Highlights

Thursday, 28 May 2020

Pedicab Driver



Sammo Hung's films, particularly those he directs himself, are notable for their wild tonal shifts. Hung consistently delivers pictures that scream back-and-forth between knockabout comedy and extreme peril, often within the same scene. Hung deploys these dangers to shock, to keep the audience involved and excited. Pedicab Driver then is the director's most assured dance yet, the film slowly evolving from a period fairy-tale about Macao's working class into a hot-blooded revenge film. Key to this transformation is John Shum's parasitic pimp - the actor deploying a truly loathsome performance that mixes broad, comedic tantrums with the casual application of unspeakable trauma.

Shum's Master 5 stands in stark, violent opposition to Pedicab Driver's romantic comedy elements. He drools and prods himself in the company of Nina Li Chi's wholesome baker Ping; he sends goons to violently break up a wedding. Worst of all, after having a father murdered just as his beloved gives birth, he condemns the screaming newborn to either a life in the brothel or a quick end in the river. His every action represents that which is low, cynical and revolting in life. He denies people their pride, profiting off their misery.
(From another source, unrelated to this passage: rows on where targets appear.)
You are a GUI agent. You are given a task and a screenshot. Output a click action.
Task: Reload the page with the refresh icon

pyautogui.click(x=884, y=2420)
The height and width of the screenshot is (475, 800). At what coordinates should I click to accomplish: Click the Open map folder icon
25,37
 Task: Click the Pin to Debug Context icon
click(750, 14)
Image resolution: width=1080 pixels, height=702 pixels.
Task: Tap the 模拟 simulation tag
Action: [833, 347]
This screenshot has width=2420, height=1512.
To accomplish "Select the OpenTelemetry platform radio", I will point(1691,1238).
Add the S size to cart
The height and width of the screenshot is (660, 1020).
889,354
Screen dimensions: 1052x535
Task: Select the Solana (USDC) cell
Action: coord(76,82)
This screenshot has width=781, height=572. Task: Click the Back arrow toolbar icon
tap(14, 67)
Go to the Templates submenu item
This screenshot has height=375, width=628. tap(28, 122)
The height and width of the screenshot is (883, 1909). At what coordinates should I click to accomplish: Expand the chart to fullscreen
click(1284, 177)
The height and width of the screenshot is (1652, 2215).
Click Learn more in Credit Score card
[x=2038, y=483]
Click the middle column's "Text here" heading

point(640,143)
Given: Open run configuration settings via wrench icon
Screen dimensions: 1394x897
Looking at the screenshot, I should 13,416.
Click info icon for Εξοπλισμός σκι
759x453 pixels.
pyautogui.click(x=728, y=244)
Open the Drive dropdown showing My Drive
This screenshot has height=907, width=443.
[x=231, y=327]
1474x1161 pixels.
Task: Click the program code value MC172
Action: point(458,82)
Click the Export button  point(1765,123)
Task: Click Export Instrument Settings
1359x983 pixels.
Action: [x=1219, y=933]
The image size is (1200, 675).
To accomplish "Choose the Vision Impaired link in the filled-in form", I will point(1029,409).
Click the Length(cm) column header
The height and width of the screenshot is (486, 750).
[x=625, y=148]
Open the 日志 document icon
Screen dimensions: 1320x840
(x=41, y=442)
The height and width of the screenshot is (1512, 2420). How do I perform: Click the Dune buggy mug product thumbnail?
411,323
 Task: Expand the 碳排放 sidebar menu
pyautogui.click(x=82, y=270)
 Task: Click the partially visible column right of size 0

So when 5 and Hung's Lo Tung meet, the actor-director's ferocious, full contact approach to martial arts absolutely sings. We don't want to see 5 put up a good fight, we want to see him get absolutely battered - his body pulverised by a flurry of punches. There's genuine delight in play watching 5's sweaty, shrieking face pirouette in a slow-motion close-up before his body collides with a plate of glass. It's cathartic. Hung understands how to give the audience what they want.